▼▼▼

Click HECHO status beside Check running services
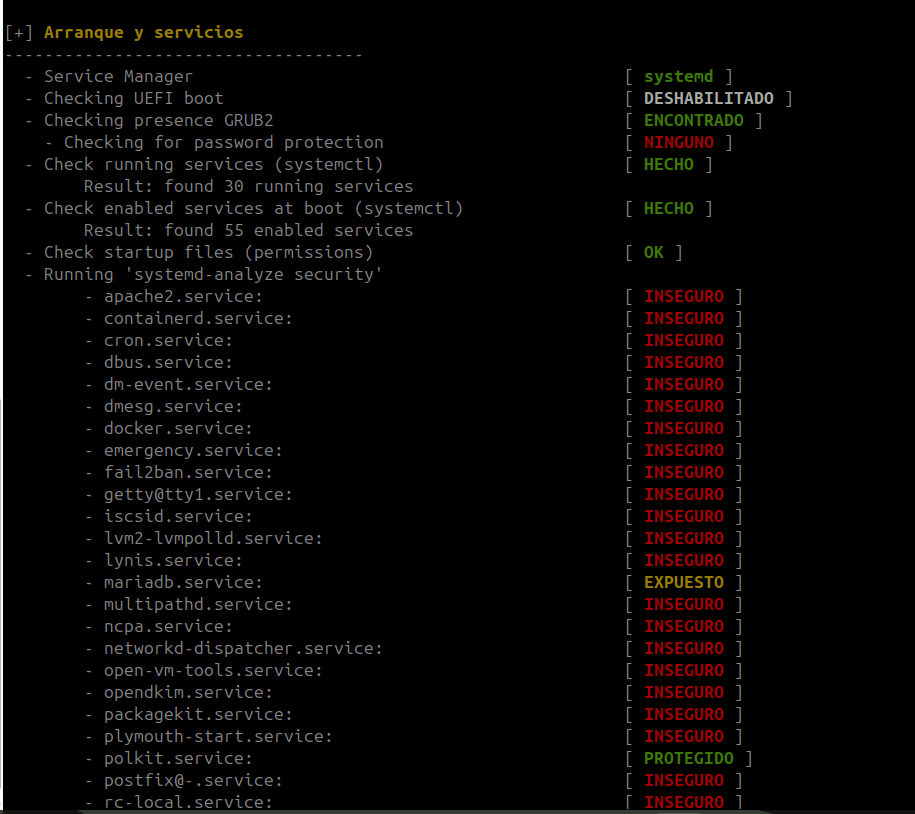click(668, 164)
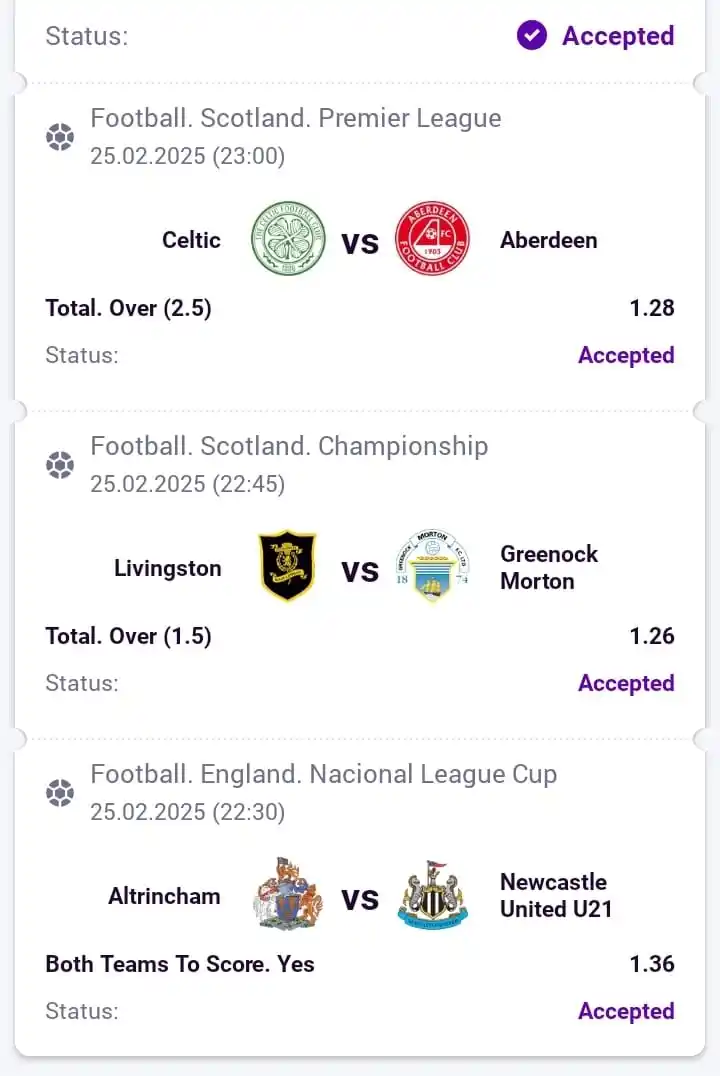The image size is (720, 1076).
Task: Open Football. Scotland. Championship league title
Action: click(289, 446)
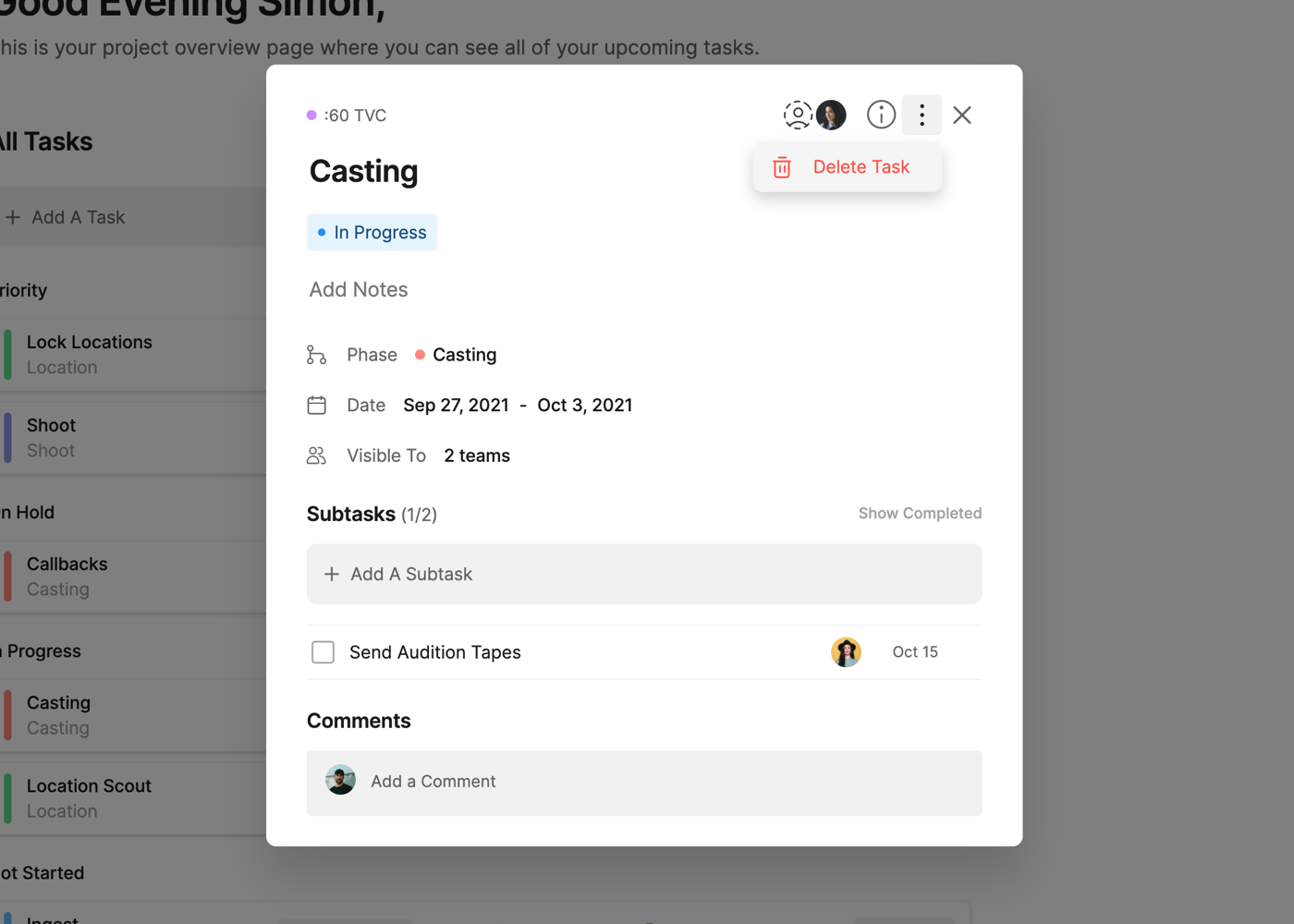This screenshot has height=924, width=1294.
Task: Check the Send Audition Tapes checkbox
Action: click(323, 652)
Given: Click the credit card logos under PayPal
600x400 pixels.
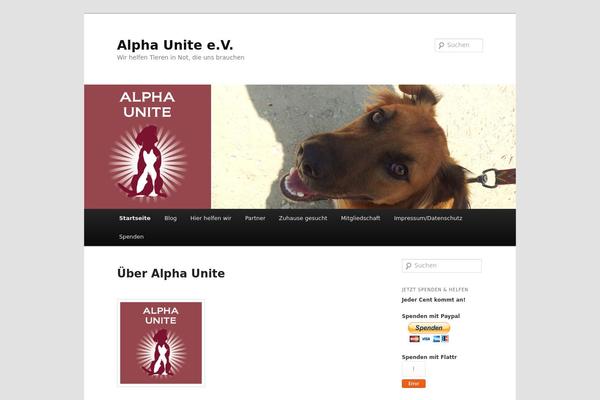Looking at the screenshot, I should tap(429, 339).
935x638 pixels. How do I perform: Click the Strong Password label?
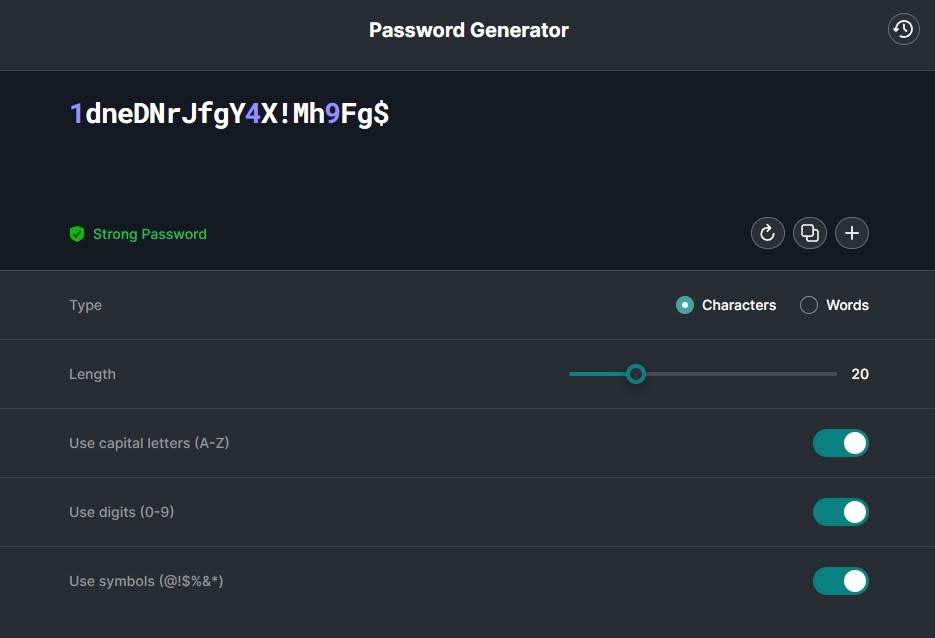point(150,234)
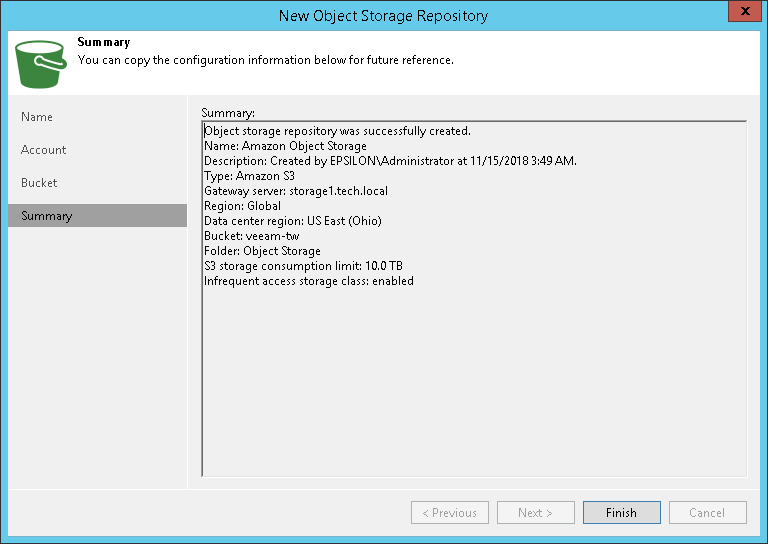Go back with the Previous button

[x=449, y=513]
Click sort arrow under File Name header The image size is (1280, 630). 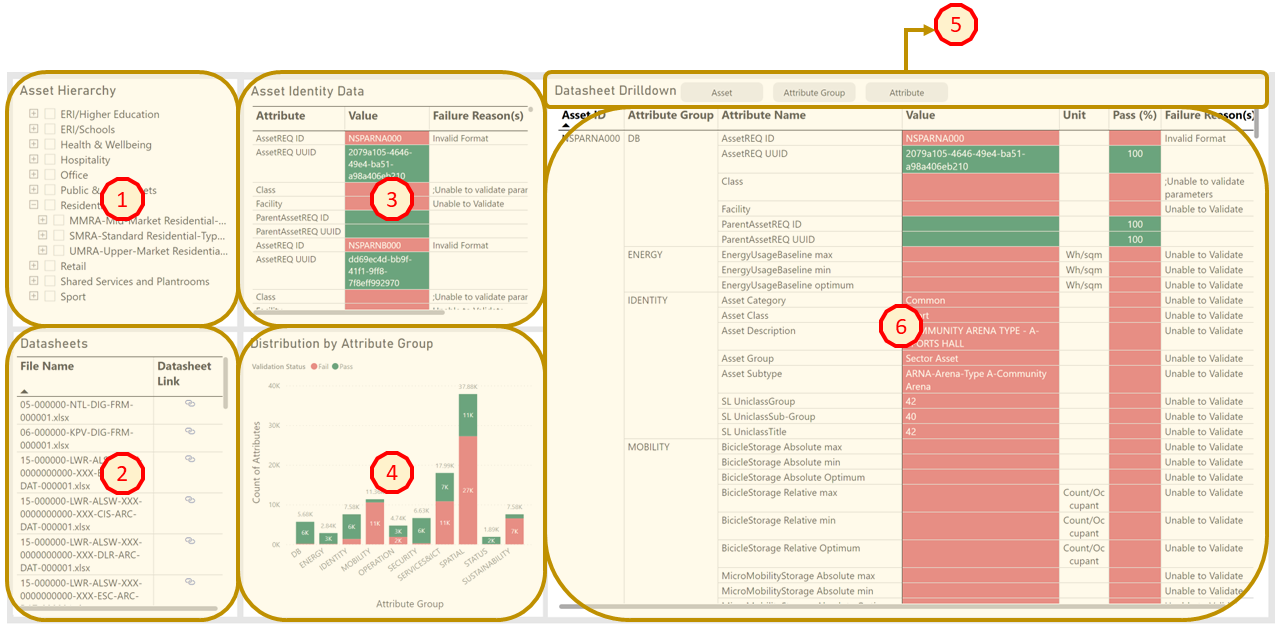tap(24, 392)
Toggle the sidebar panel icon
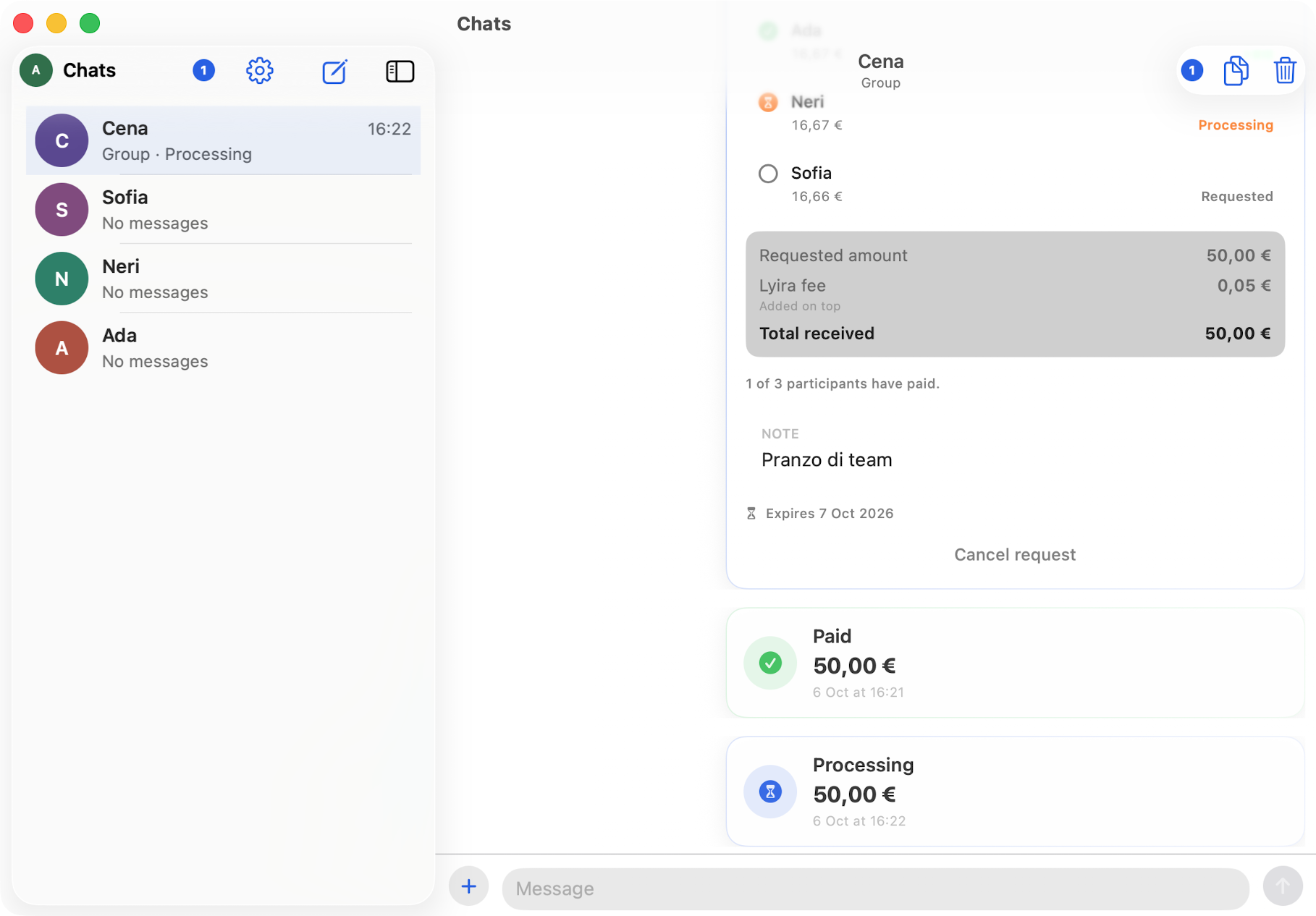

▲▲▲

» Exercise description
Set down exactly and only the lines from the start of the entries above through the line containing "Given: Click the", both ends included, omitting the pictures.

» Result of the exercise
Click HECHO status beside Check running services
click(668, 164)
The image size is (720, 1076).
Task: Open Football. Scotland. Championship league title
Action: click(289, 446)
This screenshot has height=924, width=1294.
Task: Check the Send Audition Tapes checkbox
Action: click(323, 652)
Given: Click the credit card logos under PayPal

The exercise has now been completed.